Este caos narrativo tiene consecuencias directas en la conexión emocional con la historia. La relación entre Frankelda y el príncipe Herneval, que debería ser el corazón de la película, carece de desarrollo. Su transición de aliados a amantes ocurre de manera abrupta, casi como una nota al margen, lo que hace que un beso crucial carezca del peso dramático necesario. De manera similar, el clímax de la película, la confrontación con el villano Procustes, se resuelve de forma tan súbita que deja una sensación de anticlímax. A pesar de la energía que Luis Leonardo Suárez imprime a la voz del Pesadillero Real, el film introduce tantos elementos —desde los Siete Clanes hasta un ejército de criaturas— que la narrativa principal termina sofocada por su propia exuberancia.
Pero sería una injusticia monumental no reconocer el logro monumental que "Soy Frankelda" representa en el plano visual. Aquí, la película no solo cumple, sino que supera cualquier expectativa. El diseño de producción es una obra de arte barroca y minuciosa. Cada escenario, ya sea una casona mexicana o el onírico castillo del Topus Terrentus, está repleto de detalles que invitan a pausar la imagen. Los personajes son una desfile de imaginación desbordada: desde el príncipe Herneval, una elegante ave humanoide, hasta el mismo Procustes, una inquietante amalgama de araña y sapo, y criaturas secundarias como un dragón que lleva un velero en su lomo. La paleta de colores, que evoca los tonos vibrantes de un altar de muertos, es un festín constante para la vista. Este es un universo construido a mano, con una artesanía que se siente tangible y llena de vida, un testimonio del "corazón" y la "pasión" que impulsó el proyecto, incluso hasta el punto de que sus creadores hipotecaran su casa.

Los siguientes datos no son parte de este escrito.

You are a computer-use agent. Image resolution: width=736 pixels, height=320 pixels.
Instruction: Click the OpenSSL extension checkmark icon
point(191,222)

El doblaje y los números musicales actúan como faros en medio de la tormenta narrativa. Las voces, en especial las de Mireya Mendoza (Frankelda) y Luis Leonardo Suárez (Procustes), aportan una vitalidad y una claridad que ayudan a anclar escenas que de otro modo podrían perderse en su propia complejidad. La canción "El Príncipe de los Sustos" destaca como un highlight innegable, un momento donde la animación y la música se fusionan para crear un espectáculo puro y memorable.
"Soy Frankelda" queda como una experiencia contradictoria. Es una película que se siente, al mismo tiempo, insuficiente en su narrativa y excesiva en su despliegue visual. Su valor como hito histórico es incuestionable; demuestra que México puede producir animación con una calidad técnica e imaginativa a la par de producciones internacionales, y su gesta de independencia y tenacidad es admirable. Sin embargo, como experiencia narrativa integral, se asemeja a un regalo con un empaque deslumbrante cuyo contenido no termina de llenar el vacío que la propia envoltura crea. No es una película para niños por su tono oscuro y su trama enmarañada, ni para adultos por sus diálogos a veces demasiado simples. Es, en cambio, un objeto de culto en potencia, un viaje psicodélico y singular que, a pesar de sus notorias falencias, merece ser atesorado por la pura audacia de su existencia.